# GIVEN DATA:
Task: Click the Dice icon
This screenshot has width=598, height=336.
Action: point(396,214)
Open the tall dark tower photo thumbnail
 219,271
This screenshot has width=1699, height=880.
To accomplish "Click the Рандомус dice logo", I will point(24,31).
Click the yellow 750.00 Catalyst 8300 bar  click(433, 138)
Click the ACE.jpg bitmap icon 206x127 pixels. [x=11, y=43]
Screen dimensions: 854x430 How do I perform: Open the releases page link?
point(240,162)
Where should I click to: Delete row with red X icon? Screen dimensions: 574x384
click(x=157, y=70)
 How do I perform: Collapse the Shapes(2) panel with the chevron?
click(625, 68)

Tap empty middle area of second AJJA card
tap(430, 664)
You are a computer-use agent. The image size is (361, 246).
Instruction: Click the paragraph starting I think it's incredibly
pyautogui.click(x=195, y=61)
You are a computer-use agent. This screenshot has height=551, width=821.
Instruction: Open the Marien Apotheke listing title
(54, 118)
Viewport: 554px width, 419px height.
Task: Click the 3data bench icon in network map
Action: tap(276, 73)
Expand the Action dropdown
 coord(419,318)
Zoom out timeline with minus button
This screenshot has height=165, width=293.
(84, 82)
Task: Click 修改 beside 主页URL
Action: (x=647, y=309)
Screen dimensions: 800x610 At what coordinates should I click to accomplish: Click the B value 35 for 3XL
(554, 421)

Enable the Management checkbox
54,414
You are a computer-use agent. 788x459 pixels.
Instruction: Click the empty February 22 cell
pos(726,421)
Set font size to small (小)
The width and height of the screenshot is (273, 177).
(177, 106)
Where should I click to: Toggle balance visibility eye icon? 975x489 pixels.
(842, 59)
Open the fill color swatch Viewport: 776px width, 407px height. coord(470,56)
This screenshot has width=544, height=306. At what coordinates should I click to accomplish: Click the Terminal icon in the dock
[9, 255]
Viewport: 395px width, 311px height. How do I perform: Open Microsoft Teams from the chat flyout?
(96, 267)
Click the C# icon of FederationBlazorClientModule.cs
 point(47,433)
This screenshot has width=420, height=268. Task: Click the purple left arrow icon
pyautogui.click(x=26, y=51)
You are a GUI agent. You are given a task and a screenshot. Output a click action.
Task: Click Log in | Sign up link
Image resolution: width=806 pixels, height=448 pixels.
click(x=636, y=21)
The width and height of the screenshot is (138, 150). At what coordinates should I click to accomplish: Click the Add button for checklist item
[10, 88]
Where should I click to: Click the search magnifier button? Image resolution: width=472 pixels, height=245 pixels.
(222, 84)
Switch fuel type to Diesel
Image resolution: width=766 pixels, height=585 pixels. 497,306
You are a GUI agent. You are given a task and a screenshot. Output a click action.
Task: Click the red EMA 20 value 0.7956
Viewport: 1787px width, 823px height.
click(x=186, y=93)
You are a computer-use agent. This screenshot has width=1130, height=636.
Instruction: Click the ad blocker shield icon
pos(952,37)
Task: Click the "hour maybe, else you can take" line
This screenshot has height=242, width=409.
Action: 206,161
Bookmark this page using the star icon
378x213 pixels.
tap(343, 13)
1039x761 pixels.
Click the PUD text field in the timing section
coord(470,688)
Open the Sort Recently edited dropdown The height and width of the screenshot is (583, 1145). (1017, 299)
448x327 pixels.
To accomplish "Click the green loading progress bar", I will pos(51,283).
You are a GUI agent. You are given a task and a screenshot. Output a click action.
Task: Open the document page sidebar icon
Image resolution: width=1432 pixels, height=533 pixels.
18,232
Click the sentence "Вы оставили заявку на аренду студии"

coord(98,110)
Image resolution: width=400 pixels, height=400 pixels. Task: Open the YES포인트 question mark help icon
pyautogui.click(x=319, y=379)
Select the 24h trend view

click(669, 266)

# DESCRIPTION OF THE TASK:
Repeat the listing. Keep every character the same.

# ANSWER:
Task: Click the Dice icon
This screenshot has width=598, height=336.
Action: point(396,214)
Open the tall dark tower photo thumbnail
 219,271
This screenshot has width=1699, height=880.
To accomplish "Click the Рандомус dice logo", I will point(24,31).
Click the yellow 750.00 Catalyst 8300 bar  click(433, 138)
Click the ACE.jpg bitmap icon 206x127 pixels. [x=11, y=43]
Screen dimensions: 854x430 How do I perform: Open the releases page link?
point(240,162)
Where should I click to: Delete row with red X icon? Screen dimensions: 574x384
click(x=157, y=70)
 How do I perform: Collapse the Shapes(2) panel with the chevron?
click(625, 68)

Tap empty middle area of second AJJA card
tap(430, 664)
You are a computer-use agent. The image size is (361, 246).
Instruction: Click the paragraph starting I think it's incredibly
pyautogui.click(x=195, y=61)
You are a computer-use agent. This screenshot has height=551, width=821.
Instruction: Open the Marien Apotheke listing title
(54, 118)
Viewport: 554px width, 419px height.
Task: Click the 3data bench icon in network map
Action: tap(276, 73)
Expand the Action dropdown
 coord(419,318)
Zoom out timeline with minus button
This screenshot has height=165, width=293.
(84, 82)
Task: Click 修改 beside 主页URL
Action: (x=647, y=309)
Screen dimensions: 800x610 At what coordinates should I click to accomplish: Click the B value 35 for 3XL
(554, 421)

Enable the Management checkbox
54,414
You are a computer-use agent. 788x459 pixels.
Instruction: Click the empty February 22 cell
pos(726,421)
Set font size to small (小)
The width and height of the screenshot is (273, 177).
(177, 106)
Where should I click to: Toggle balance visibility eye icon? 975x489 pixels.
(842, 59)
Open the fill color swatch Viewport: 776px width, 407px height. coord(470,56)
This screenshot has width=544, height=306. At what coordinates should I click to accomplish: Click the Terminal icon in the dock
[9, 255]
Viewport: 395px width, 311px height. How do I perform: Open Microsoft Teams from the chat flyout?
(96, 267)
Click the C# icon of FederationBlazorClientModule.cs
 point(47,433)
This screenshot has width=420, height=268. Task: Click the purple left arrow icon
pyautogui.click(x=26, y=51)
You are a GUI agent. You are given a task and a screenshot. Output a click action.
Task: Click Log in | Sign up link
Image resolution: width=806 pixels, height=448 pixels.
click(x=636, y=21)
The width and height of the screenshot is (138, 150). At what coordinates should I click to accomplish: Click the Add button for checklist item
[10, 88]
Where should I click to: Click the search magnifier button? Image resolution: width=472 pixels, height=245 pixels.
(222, 84)
Switch fuel type to Diesel
Image resolution: width=766 pixels, height=585 pixels. 497,306
You are a GUI agent. You are given a task and a screenshot. Output a click action.
Task: Click the red EMA 20 value 0.7956
Viewport: 1787px width, 823px height.
click(x=186, y=93)
You are a computer-use agent. This screenshot has width=1130, height=636.
Instruction: Click the ad blocker shield icon
pos(952,37)
Task: Click the "hour maybe, else you can take" line
This screenshot has height=242, width=409.
Action: 206,161
Bookmark this page using the star icon
378x213 pixels.
tap(343, 13)
1039x761 pixels.
Click the PUD text field in the timing section
coord(470,688)
Open the Sort Recently edited dropdown The height and width of the screenshot is (583, 1145). (1017, 299)
448x327 pixels.
To accomplish "Click the green loading progress bar", I will pos(51,283).
You are a GUI agent. You are given a task and a screenshot. Output a click action.
Task: Open the document page sidebar icon
Image resolution: width=1432 pixels, height=533 pixels.
18,232
Click the sentence "Вы оставили заявку на аренду студии"

coord(98,110)
Image resolution: width=400 pixels, height=400 pixels. Task: Open the YES포인트 question mark help icon
pyautogui.click(x=319, y=379)
Select the 24h trend view

click(669, 266)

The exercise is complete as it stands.